- **THE REQUEST**:
Retype every line of the records below exactly as it stands, leaving out the pictures.

- **DATASET RECORDS**:
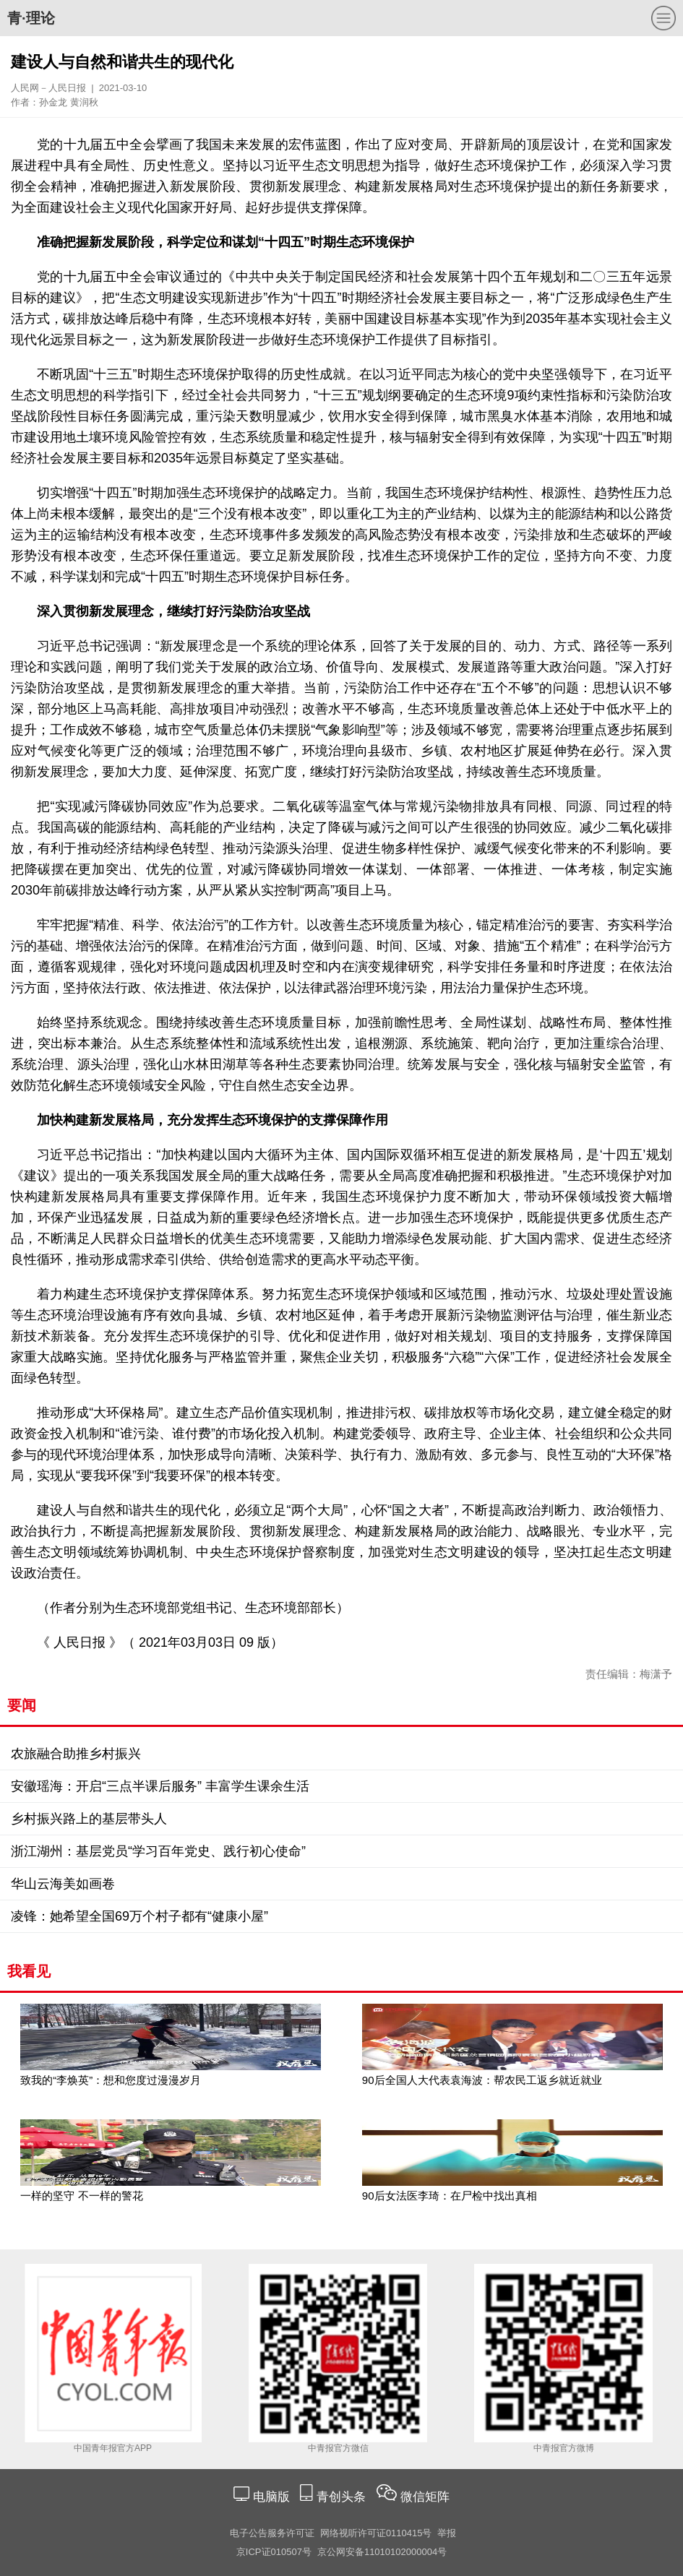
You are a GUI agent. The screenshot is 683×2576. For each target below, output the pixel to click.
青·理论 (31, 18)
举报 (446, 2533)
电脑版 (271, 2497)
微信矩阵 (425, 2497)
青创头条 (343, 2497)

- **CORRECT ANSWER**:
You are a GUI agent. The screenshot is 683×2576. For each target below, output the pixel to click.
青·理论 (31, 18)
举报 (446, 2533)
电脑版 (271, 2497)
微信矩阵 (425, 2497)
青创头条 (343, 2497)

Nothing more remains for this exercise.